Immigration and Customs Enforcement (ICE) recently invited staff to demos of an app that lets officers instantly scan a license plate, adding it to a database of billions of records that shows where else that vehicle has been spotted around the country, according to internal agency material viewed by 404 Media. That data can then be combined with other information such as driver license data, credit header data, marriage records, vehicle ownership, and voter registrations, the material shows.
The capability is powered by both Motorola Solutions and Thomson Reuters, the massive data broker and media conglomerate, which besides running the Reuters news service, also sells masses of personal data to private industry and government agencies. The material notes that the capabilities allow for predicting where a car may travel in the future, and also can collect face scans for facial recognition.
The material shows that ICE continues to buy or source a wealth of personal and sensitive information as part of its mass deportation effort, from medical insurance claims data, to smartphone location data, to housing and labor data. The app, called Mobile Companion, is a tool designed to be used in real time by ICE officials in the field, similar to its facial recognition app but for finding more information about vehicles.

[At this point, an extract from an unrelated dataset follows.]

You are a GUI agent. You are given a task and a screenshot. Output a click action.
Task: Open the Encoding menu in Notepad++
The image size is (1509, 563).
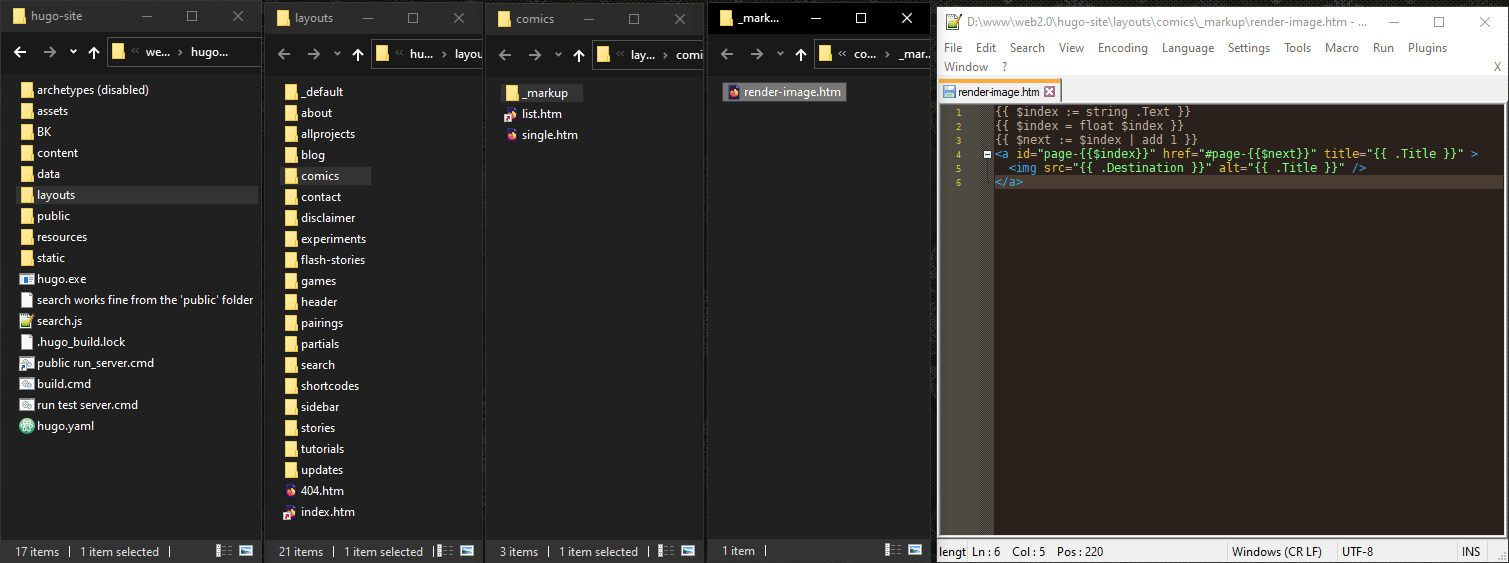coord(1122,48)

The tool “includes a feature that enables your phone to function as a license plate recognition camera. This capability allows ERO [Enforcement and Removal Operations] officers to quickly identify and process license plate information,” a message sent to all ERO staff, and viewed by 404 Media, reads. The mobile app also integrates with a desktop application called Vehicle Manager, which is “designed to assist ERO personnel in searching, analyzing, and managing license plate data to support a wide range of operations across ERO.”

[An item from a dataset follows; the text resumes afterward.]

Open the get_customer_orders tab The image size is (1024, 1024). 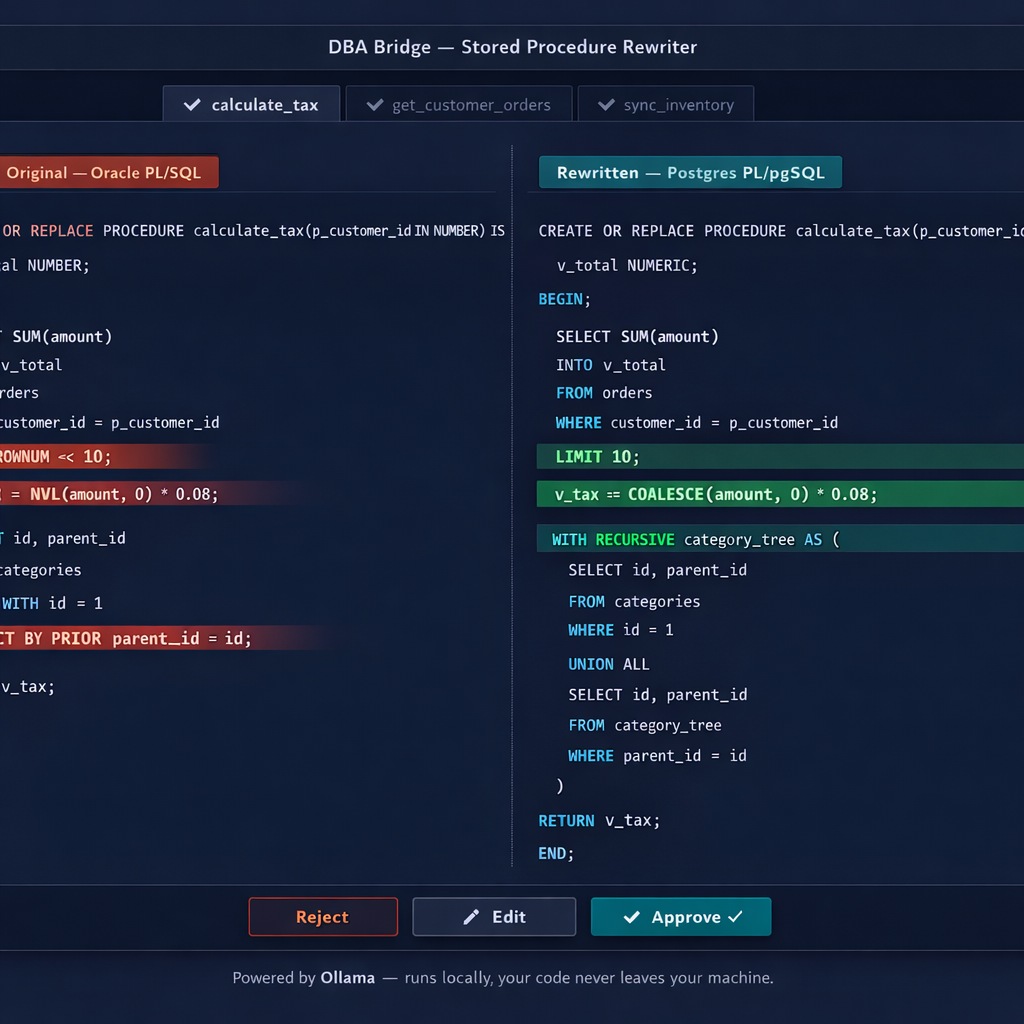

The material sent to ERO personnel shows both Motorola and Thomson Reuters are involved in the capability. Thomson Reuters has previously faced criticism for selling data to ICE during the first Trump administration, when the government was forcibly separating families at the border.
Motorola, through two acquired companies called Vigilant Solutions and Digital Recognition Network (DRN), has license plate reading cameras spread all across the U.S. Vigilant cameras are either installed at a fixed location or placed in a police officer’s roaming patrol vehicle, which constantly scan vehicles they drive past. DRN’s tech is much the same, but its scans are crowdsourced by hundreds of repo men who have the cameras installed in their vehicles. Motorola says it has “billions” of detections.

That data then feeds into Motorola’s product that customers can run their own searches against, allowing them to see where a vehicle previously was “and determine where it may be located in the future,” according to Motorola marketing material available online. “Convoy Analysis” is a tool that “helps identify vehicles traveling together,” according to a Department of Homeland Security (DHS) report which looked at various license plate reader tools available on the market.
The Mobile Companion app lets users contribute to that dataset while on the move, according to other marketing material available online. Users can get push notifications when the Motorola surveillance network detects a hot listed vehicle (meaning a specific license plate or vehicle law enforcement is looking for), and can look at license plate results in a specific location across time, to see what other vehicles had been there. The mobile app is also capable of capturing faces and uploading them to the Vigilant FaceSearch gallery, which is the company’s facial recognition tool.
The material sent to ICE says users can further enhance their investigations by combining Motorola’s license plate reader network with Thomson Reuters’ data. “Thomson Reuters CLEAR combines comprehensive public and proprietary data with nationwide license plate data from Motorola Solutions’ secure shared data network to help take vehicle-involved investigations to a more precise level,” the material says.
CLEAR is Thomson Reuters’ primary analysis product, which combines data from across public records and the web. That can include details on phone numbers, addresses, associates, and social media activity, according to a video on Thomson Reuters’ website. A document on Thomson Reuters’ website says CLEAR also contains driver license data, credit header data from Experian (which is the personal information, such as addresses, at the top of a credit report), marriage records, vehicle registrations, voter registrations, and much more.

In an email, a Thomson Reuters spokesperson said “Mobile Companion has no relation to CLEAR,” despite the material explaining in detail how users can enrich Motorola’s license plate data with CLEAR’s. The spokesperson added “There is no data in Mobile Companion that requires a search warrant to access.” Motorola did not respond to multiple requests for comment.
On its website, Thomson Reuters markets CLEAR as a tool that has saved an abducted baby, identified a wanted man, and caught a sexual predator. The marketing makes no mention of its tech being specifically used by ICE’s deportation arm.
Thomson Reuters continues to sign multimillion dollar contracts with ICE. In May, for example, ICE paid the company nearly $5 million for access to “license plate reader data to enhance investigations for potential arrest, seizure, and forfeiture,” according to public procurement records.
The Department of Homeland Security (DHS) did not respond to a request for comment.